## What to produce
Substitute "Goal" for each occurrence of "Task" in the items below, and reproduce the items with everything else unchanged.

----- Provided material

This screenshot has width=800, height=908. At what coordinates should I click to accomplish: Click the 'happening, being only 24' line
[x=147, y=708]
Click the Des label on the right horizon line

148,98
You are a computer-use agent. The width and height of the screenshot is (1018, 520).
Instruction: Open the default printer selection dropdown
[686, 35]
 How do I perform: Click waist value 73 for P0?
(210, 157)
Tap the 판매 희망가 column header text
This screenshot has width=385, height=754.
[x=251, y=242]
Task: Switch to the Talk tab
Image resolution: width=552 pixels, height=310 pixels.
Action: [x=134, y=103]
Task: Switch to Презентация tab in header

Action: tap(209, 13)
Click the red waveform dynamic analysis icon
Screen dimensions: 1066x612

----------

## Answer to the problem
This screenshot has width=800, height=908. At what coordinates should I click to accomplish: Click the 'happening, being only 24' line
[x=147, y=708]
Click the Des label on the right horizon line

148,98
You are a computer-use agent. The width and height of the screenshot is (1018, 520).
Instruction: Open the default printer selection dropdown
[686, 35]
 How do I perform: Click waist value 73 for P0?
(210, 157)
Tap the 판매 희망가 column header text
This screenshot has width=385, height=754.
[x=251, y=242]
Goal: Switch to the Talk tab
Image resolution: width=552 pixels, height=310 pixels.
Action: [x=134, y=103]
Goal: Switch to Презентация tab in header

Action: tap(209, 13)
Click the red waveform dynamic analysis icon
Screen dimensions: 1066x612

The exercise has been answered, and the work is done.